Azure Kubernetes 網路原則

發行項
03/18/2024

網路原則提供 Pod 的微型分割，就像網路安全性群組 (NSG) 提供 VM 的微型分割一樣。 Azure 網路原則管理員實作支援標準 Kubernetes 網路原則規格。您可以使用標籤選取一組 Pod，並定義輸入和輸出規則清單，以篩選進出這些 Pod 的流量。在 Kubernetes 文件中深入了解 Kubernetes 網路原則。

Kubernetes 網路原則概觀的圖表。

Azure 網路原則管理實作與 Azure CNI 搭配運作，而 Azure CNI 提供容器的虛擬網路整合。 Linux 和 Windows Server 支援網路原則管理員。此實作會根據定義的原則，在 Linux IPTables 或 Windows Server 主機網路服務 (HNS) ACLPolicy 中設定允許和拒絕 IP 規則，以強制執行流量篩選。

規劃 Kubernetes 叢集的安全性

實作叢集的安全性時，請使用網路安全性群組 (NSG) 來篩選進出叢集子網路的流量 (南北向流量)。使用 Azure 網路原則管理員，來管理叢集中 Pod 之間的流量 (東西向流量)。

使用 Azure 網路原則管理員

您可以透過下列方式使用 Azure 網路原則管理員，以提供 Pod 的微型分割。

Azure Kubernetes Service (AKS)

網路原則管理員可在 AKS 中以原生方式提供，而且可以在建立叢集時啟用。

如需詳細資訊，請參閱使用 Azure Kubernetes Service (AKS) 中的網路原則來保護 Pod 之間的流量。

在 Azure 中自助式 (DIY) 建立 Kubernetes 叢集

對於 DIY 叢集，請先安裝 CNI 外掛程式，並在叢集的每部虛擬機器上啟用它。如需詳細指示，請參閱部署自行部署的 Kubernetes 叢集外掛程式。

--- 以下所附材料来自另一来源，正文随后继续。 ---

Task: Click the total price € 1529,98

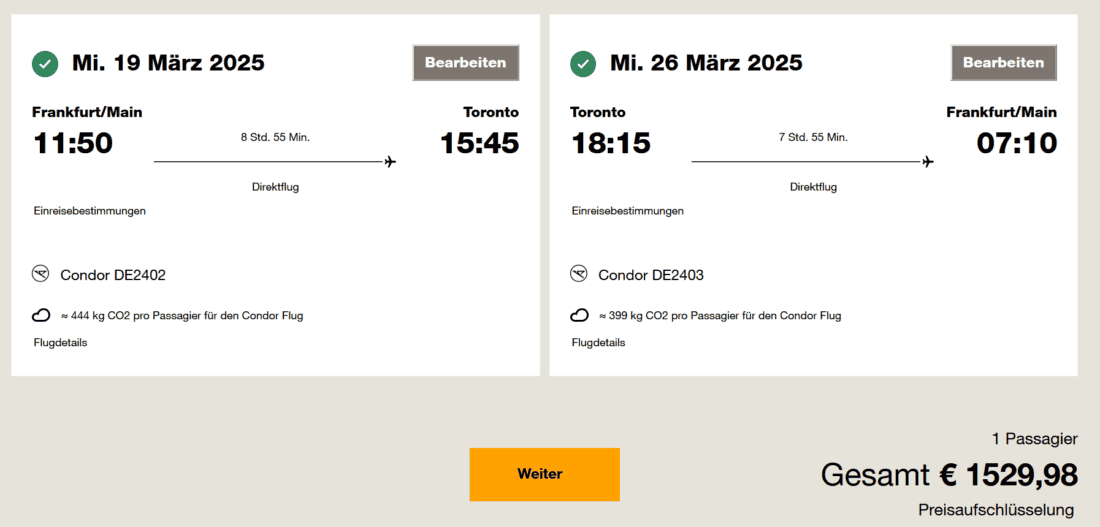Action: click(x=1008, y=474)
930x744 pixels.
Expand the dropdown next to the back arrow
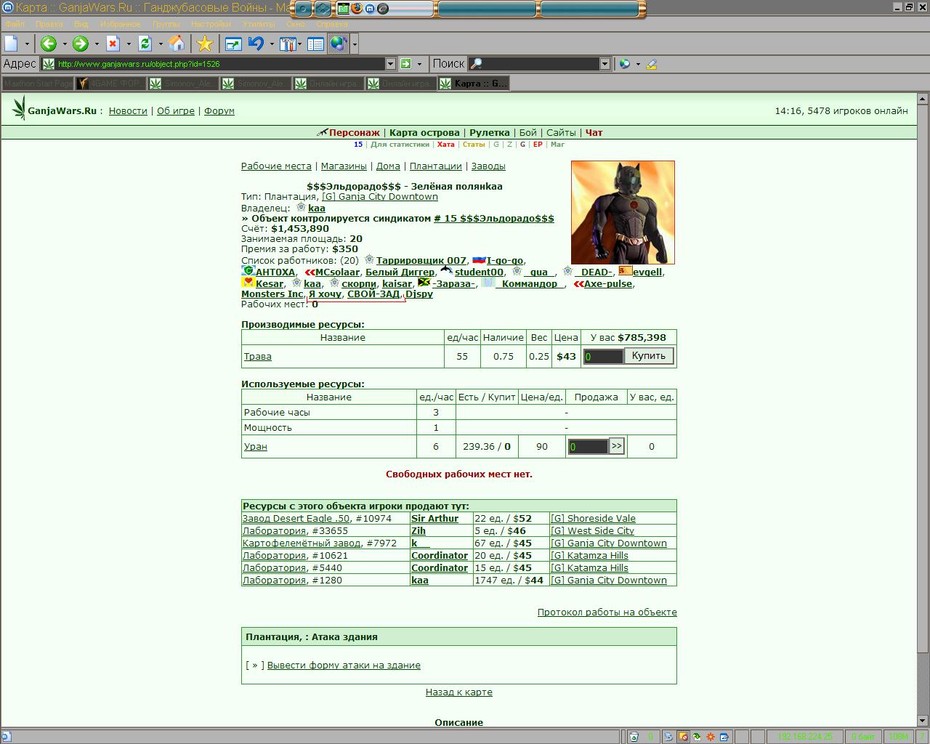pos(64,44)
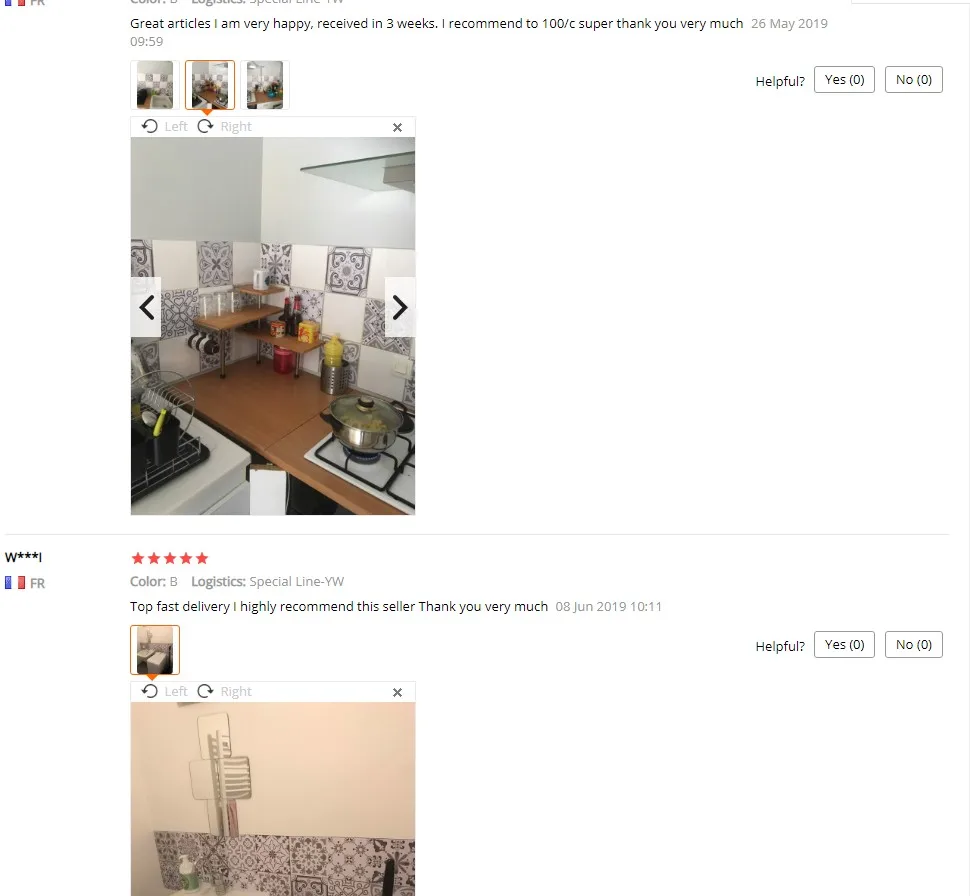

部署叢集之後，請執行下列 kubectl 命令下載 Azure 網路原則管理員 daemonset，並將其套用至叢集。

針對 Linux：

kubectl apply -f https://raw.githubusercontent.com/Azure/azure-container-networking/master/npm/azure-npm.yaml

適用於 Windows：

 kubectl apply -f https://raw.githubusercontent.com/Azure/azure-container-networking/master/npm/examples/windows/azure-npm.yaml

解決方案也是開放原始碼，而程式碼位於 Azure Container Networking repository (Azure 容器網路存放庫)。

使用 Azure NPM 監視和視覺化網路設定

Azure 網路原則管理員包含資訊豐富的 Prometheus 計量，可讓您監視及進一步了解您的設定。它會在 Azure 入口網站或 Grafana Labs 中提供內建視覺效果。您可使用 Azure 監視器或 Prometheus 伺服器開始收集這些計量。

Azure 網路原則管理員計量的優點

使用者之前只能透過在叢集節點內部執行的 iptables 和 ipset 命令來了解其網路設定，這會產生冗長且難以了解的輸出。

整體而言，計量會提供：

原則、ACL 規則、ipset、ipset 項目，和任何指定 ipset 中的項目計數
個別 OS 呼叫的執行時間，以及處理 kubernetes 資源事件的執行時間 (中位數、第 90 個百分位數和第 99 個百分位數)
處理 kubernetes 資源事件的失敗資訊 (當 OS 呼叫失敗時，這些資源事件會失敗)

範例計量使用案例

透過 Prometheus AlertManager 的警示

請參閱下方這些警示的設定。

當網路原則管理員出現 OS 呼叫失敗，或在轉譯網路原則時發出警示。
在套用建立事件變更的中位數時間超過 100 毫秒時發出警示。

透過我們的 Grafana 儀表板或 Azure 監視器活頁簿進行視覺化和偵錯

查看您的原則建立了多少個 IPTables 規則，(擁有大量 IPTables 規則可能會稍微增加延遲)。
將叢集計數 (例如 ACL) 與執行時間相互關聯。
取得指定 IPTables 規則中 ipset 的易記名稱 (例如，azure-npm-487392 代表 podlabel-role:database)。

所有支援的計量

以下是支援計量的清單。任何 quantile 標籤都具有可能的值 0.5、0.9 和 0.99。任何 had_error 標籤都具有可能的值 false 和 true，表示作業成功或失敗。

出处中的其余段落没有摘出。